TEXT EXTRACT:
******************************
Cameroon spans the area between latitude 2˚N to 13˚N and longitude 08˚E to 16˚E. It corresponds to a complex which includes the Congo Craton in the South and the major geological feature in Central Africa called “Cameroon Volcanic Line”, uprising from the West in the Gulf of Guinea to the North (Figure 1).

The edification of Cameroon has developed grabens, horsts, and tectonic lineaments which are superimposed on older structures. Fault structures can be considered in three main groups according to the direction of lineaments: ENE-WSW, NNE-SSW and ESE-WNW (Figure 2). As a consequence, Cameroon is characterized by heterogeneous seismicity where earthquakes that affect most parts are located around the mount Cameroon. The 6.0 Ms earthquake on September 12, 1945 (IRGM, 2002) that hit the south region is one of the largest earthquakes in the country in the historical era of earthquake feeling.

The Moho (Mohorovičić discontinuity) that separates the Earth’s crust from the underlying mantle is characterized by major changes in seismic velocity, chemical composition, and rheology [1] . Depth to Moho also varies according to the geo-tectonic evolution of each area.
******************************
MATERIAL:
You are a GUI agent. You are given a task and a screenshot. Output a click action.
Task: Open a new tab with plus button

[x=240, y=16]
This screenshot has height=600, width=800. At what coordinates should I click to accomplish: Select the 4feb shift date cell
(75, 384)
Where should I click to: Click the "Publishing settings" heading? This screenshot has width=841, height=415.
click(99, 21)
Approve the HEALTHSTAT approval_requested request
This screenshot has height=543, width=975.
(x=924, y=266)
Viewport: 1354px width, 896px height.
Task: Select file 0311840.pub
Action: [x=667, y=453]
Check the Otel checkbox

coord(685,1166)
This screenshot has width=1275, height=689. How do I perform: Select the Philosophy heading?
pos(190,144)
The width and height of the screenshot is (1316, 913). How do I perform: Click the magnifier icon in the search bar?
******************************
Rewrite the Cameroon geology text from "The edification of" to "of each area.", swapping "seismicity" for "earthquake activity". The lines have no connection to the text about Cameroon's geology.

The edification of Cameroon has developed grabens, horsts, and tectonic lineaments which are superimposed on older structures. Fault structures can be considered in three main groups according to the direction of lineaments: ENE-WSW, NNE-SSW and ESE-WNW (Figure 2). As a consequence, Cameroon is characterized by heterogeneous earthquake activity where earthquakes that affect most parts are located around the mount Cameroon. The 6.0 Ms earthquake on September 12, 1945 (IRGM, 2002) that hit the south region is one of the largest earthquakes in the country in the historical era of earthquake feeling.

The Moho (Mohorovičić discontinuity) that separates the Earth’s crust from the underlying mantle is characterized by major changes in seismic velocity, chemical composition, and rheology [1] . Depth to Moho also varies according to the geo-tectonic evolution of each area.